Greater monitoring and troubleshooting capabilities
Platform MapReduce monitors CPU and memory utilization level and allocates resources accordingly. It provides the ability to pull log data from individual servers and manage them from a single interface.
Support Rolling Upgrade
Platform MapReduce supports multiple versions of MapReduce applications running on the same clusters and there is no need to take down the entire cluster for software upgrade. Customers have the option of selecting the servers needed for the upgrade. Once upgraded, these servers can co-exist with the previous version of the product on other nodes and thus allow upgrades to be done incrementally over a set of servers without taking down the entire cluster.
Platform MapReduce automatic ally cleans up intermediate and temporary files upon job completion. As part of the MapReduce logic, all temporary and intermediate files are removed from the local servers at the completion of the last reduce task associated with a job. With Platform MapReduce, cleanup is done automatically at the job level. In addition, there is a dependency for all reduce jobs to complete prior to the clean-up task starting. This dependency ensures files are not deleted and can thus be leveraged again if a failure event were to occur in the middle of a job.
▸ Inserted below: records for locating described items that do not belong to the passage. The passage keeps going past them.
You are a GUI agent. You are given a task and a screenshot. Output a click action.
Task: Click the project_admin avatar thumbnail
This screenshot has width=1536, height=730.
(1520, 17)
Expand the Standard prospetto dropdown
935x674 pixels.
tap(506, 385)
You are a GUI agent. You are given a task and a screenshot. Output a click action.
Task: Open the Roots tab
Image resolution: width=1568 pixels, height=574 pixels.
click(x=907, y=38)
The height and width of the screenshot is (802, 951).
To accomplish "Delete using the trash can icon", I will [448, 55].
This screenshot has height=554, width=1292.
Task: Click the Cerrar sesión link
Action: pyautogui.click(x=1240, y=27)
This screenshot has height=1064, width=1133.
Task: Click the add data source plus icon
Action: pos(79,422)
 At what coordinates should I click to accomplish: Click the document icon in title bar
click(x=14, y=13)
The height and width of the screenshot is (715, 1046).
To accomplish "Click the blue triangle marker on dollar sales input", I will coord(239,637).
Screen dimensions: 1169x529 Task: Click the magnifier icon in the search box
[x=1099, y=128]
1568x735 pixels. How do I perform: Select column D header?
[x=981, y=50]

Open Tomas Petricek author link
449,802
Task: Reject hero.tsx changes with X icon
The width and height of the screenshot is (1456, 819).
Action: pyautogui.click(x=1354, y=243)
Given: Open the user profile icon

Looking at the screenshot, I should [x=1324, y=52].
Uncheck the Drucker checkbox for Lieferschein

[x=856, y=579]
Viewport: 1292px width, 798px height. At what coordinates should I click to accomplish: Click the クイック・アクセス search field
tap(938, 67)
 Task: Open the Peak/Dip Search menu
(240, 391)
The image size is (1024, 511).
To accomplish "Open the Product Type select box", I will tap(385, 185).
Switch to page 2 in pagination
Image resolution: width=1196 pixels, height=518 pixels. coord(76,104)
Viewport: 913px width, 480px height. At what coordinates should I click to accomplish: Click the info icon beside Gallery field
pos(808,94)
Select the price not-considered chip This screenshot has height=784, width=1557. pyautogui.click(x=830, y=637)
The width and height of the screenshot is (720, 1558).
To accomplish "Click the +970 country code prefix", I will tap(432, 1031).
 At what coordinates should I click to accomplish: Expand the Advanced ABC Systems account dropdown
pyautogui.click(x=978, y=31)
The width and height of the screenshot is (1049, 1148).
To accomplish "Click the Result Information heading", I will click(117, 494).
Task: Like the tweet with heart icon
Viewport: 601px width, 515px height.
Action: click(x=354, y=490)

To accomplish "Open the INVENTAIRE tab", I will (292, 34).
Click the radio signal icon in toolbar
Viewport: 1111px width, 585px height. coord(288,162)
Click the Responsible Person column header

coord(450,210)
Platform MapReduce is the industry's fastest distributed resource infrastructure solution. It has the ability to harness resources from distributed clusters in remote data centers. Platform MapReduce helps organizations run complex data simulations with sub-millisecond latency with data throughput over 7,300 tasks per second.
Flexible Resource Sharing
Platform MapReduce is able to react quickly and dynamically to changes based on application demand. It brings a flexible amount of computing power to your applications even with data streams to the distributed resources. Based on workload volume, Platform MapReduce distributed resources can grow or shrink by re-allocating up to 1,000 CPUs per second to adjust to the current workload, in order to reduce cost while maximizing results.
Platform MapReduceMultiCore Optimizer
Platform MapReduceMultiCore Optimizer helps increase application performance and lower infrastructure cost through higher utilization of multi-core servers. This capability makes the most out of multi-core servers for both multi-threaded and single-threaded applications. Application performance and scalability are improved through reduced I/O and memory contention in multi-core systems, increasing utilization for multiple I/O-intensive tasks per core, efficiently matching resources with non-uniform workload.
Platform MapReduce Data Affinity
Platform MapReduce includes powerful data affinity capabilities to significantly improve application performance and resource utilization by taking into account data locality when scheduling MapReduce workloads. Its data affinity solution virtually eliminates the time it takes to access large data volumes required by data intensive MapReduce applications. It increases overall application performance by up to 400% through faster file access.